Is Hollywood Racist?

The question that haunted the American motion-picture industry in the two months leading up to the Academy Awards broadcast was this: Is Hollywood racist? In December, leaked emails revealed how one of Hollywood’s longest-serving studio chiefs, Amy Pascal, and its most prestigious producer, Scott Rudin, had amused each other by cracking jokes about Barack Obama’s favorite movies all being black-themed—in a manner only slightly more elevated than a colloquy about how our first black president must love fried chicken and watermelon.

A few weeks after that, the Oscar nominations were announced—and not a single person of color was nominated in an acting, directing, or writing category. Meanwhile, the year’s most serious film on the subject of race, Selma, received what can only be described as a token nod in the Best Picture category, which, given its lack of support in other categories, effectively meant it had no chance of winning.

The case appears to be airtight—and ridiculous at the same time. It’s airtight because, well, the head of Sony wrote private racist emails and the 6,000-plus members of the Academy of Motion Picture Arts and Sciences gave the backs of their hands to the cultural contributions of African Americans in the year 2014.

And yet it also seems ridiculous, because only a year earlier the Best Picture Oscar had been bestowed upon 12 Years a Slave, the brilliant and punishing depiction of antebellum perfidy. In the intervening months, America was riven by the protests arising from the deaths of Michael Brown in Missouri and Eric Garner on Staten Island—and all across social media, the world of entertainment spoke as one in its rage and upset at what it perceived to be the monumental injustices done to these unarmed black men.

In any case, how on earth could it be that the epicenter of self-righteous liberal sentiment, the cultural carrier and transmitter of every fashionable idea about the need for radical change to the American body politic over the past half-century, is simply a high-end Denny’s?

Well, here’s the straight answer: It is.

The motion-picture industry is startlingly retrogressive on the subject of race, and its lip service and political support for progressive causes provide unimaginative studio executives and get-along-to-go-along producers with an all-too-comfortable cover. 

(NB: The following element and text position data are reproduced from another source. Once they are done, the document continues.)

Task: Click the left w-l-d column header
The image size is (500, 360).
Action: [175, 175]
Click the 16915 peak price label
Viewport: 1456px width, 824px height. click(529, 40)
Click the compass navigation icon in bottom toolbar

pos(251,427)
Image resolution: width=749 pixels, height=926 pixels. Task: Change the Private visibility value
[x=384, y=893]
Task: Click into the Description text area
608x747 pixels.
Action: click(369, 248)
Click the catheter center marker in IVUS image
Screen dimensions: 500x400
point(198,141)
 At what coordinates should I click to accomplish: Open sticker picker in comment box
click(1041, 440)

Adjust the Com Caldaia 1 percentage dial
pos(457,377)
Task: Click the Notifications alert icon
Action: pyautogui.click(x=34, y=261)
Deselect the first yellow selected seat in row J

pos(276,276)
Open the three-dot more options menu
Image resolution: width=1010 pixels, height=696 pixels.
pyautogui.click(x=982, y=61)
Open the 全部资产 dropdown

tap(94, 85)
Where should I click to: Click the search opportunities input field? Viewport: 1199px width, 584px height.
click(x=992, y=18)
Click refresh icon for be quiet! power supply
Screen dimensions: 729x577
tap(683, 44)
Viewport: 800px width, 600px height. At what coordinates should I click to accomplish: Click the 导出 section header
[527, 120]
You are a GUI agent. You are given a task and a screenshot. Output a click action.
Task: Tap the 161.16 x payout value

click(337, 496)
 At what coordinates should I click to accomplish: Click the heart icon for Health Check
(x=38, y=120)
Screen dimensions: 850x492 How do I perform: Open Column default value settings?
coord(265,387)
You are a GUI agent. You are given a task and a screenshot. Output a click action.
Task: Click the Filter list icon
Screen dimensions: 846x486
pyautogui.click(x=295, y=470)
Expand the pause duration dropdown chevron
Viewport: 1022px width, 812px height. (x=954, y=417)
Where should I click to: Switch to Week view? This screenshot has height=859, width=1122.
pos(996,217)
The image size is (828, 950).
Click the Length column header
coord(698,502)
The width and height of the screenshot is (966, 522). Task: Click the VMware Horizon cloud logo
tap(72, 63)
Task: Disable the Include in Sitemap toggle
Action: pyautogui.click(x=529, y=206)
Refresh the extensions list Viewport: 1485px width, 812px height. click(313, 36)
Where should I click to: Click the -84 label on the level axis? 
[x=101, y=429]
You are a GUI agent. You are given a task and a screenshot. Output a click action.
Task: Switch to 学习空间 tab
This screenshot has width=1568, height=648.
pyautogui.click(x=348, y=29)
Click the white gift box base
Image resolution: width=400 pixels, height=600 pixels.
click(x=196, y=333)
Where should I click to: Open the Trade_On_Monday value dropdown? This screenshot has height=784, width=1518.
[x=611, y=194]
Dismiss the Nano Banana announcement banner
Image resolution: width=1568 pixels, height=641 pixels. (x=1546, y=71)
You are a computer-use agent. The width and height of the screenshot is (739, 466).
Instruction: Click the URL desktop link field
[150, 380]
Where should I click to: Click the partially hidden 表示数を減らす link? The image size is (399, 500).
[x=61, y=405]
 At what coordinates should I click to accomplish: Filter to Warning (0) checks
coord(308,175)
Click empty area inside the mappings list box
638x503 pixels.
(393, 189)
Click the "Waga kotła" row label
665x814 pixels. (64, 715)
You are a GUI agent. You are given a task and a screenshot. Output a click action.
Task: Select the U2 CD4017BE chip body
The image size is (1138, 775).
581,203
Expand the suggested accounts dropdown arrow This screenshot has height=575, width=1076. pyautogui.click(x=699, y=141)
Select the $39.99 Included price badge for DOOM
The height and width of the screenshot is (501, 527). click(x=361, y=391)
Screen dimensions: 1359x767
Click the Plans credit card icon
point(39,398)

It’s not just the culture’s refusal to take account of stories involving race that do not conform to the stock liberal view that’s problematic but also its dogmatic insistence on ghettoizing its subject matter. With the exception of action pictures starring Denzel Washington, Hollywood is incapable of promoting movies featuring African Americans that don’t traffic in contemporary stereotypes—movies like Tyler Perry’s comic melodramas or the blockbuster Think Like a Man, designed and marketed to appeal solely to black audiences.

Indeed, the industry’s attitude toward race is exactly the kind of patronizing head-patting that was on display during the Oscars show itself. The host, Neil Patrick Harris, made a particular point of talking to African-American celebrities in the audience (See! We love black people!), made a joke about how the awards celebrated the “best and the whitest,” and offered his post-performance opinion that the song from Selma was “fan-tastic”! The critic Wesley Morris said of Harris that he dedicated the night to turning actors like Selma’s David Oyelowo “into employees and party tricks—and now a black British person!” Morris said that Harris was using them the way other hosts have used stars like Jack Nicholson and Meryl Streep in years past: “You can see what Harris was after, but his touch just left a stain.”

Harris is not to blame; he was reading from a script. The script for the Oscars is the American motion-picture industry’s attempt at being lovable and anodyne and inoffensive. And its very inoffensiveness was offensive.

Meanwhile, take a look at the small screen. Over the past three years, there have been three breakout broadcast television series—the only breakouts the networks have seen in a decade. Two of them—Scandal and How to Get Away with Murder—are on ABC and are the brainchildren of the African-American writer-producer Shonda Rhimes. Scandal has been ABC’s runaway show for three years. How to Get Away with Murder premiered in the fall of 2014 to ABC’s highest ratings in a decade. The third phenomenon, Empire, is the first network television program in a quarter-century to improve on its ratings every week since its debut in January.

These are all shows with black protagonists. Their plots are melodramatic and crazy. But the key to the shows is that they are not about race. They are not problem plays. Scandal is about politics. How to Get Away with Murder is a trial-attorney show. And Empire is a full-on soap opera (based on, of all things, King Lear) set in the world of hip-hop. The shows appeal to black audiences, of course, but they offer depictions of black people fully active and functioning in government, law, and business.

These three shows are revivifying network television. Meanwhile, the liberal lions of the motion-picture industry are seeing attendance decline and their place at the center of the popular culture entirely usurped while they pat black people on the head and tell them that their nice song about Dr. King’s march on the Edmund Pettus Bridge was just fan-tastic. Give them a hand, folks!

John Podhoretz, editor of Commentary, is The Weekly Standard’s movie critic.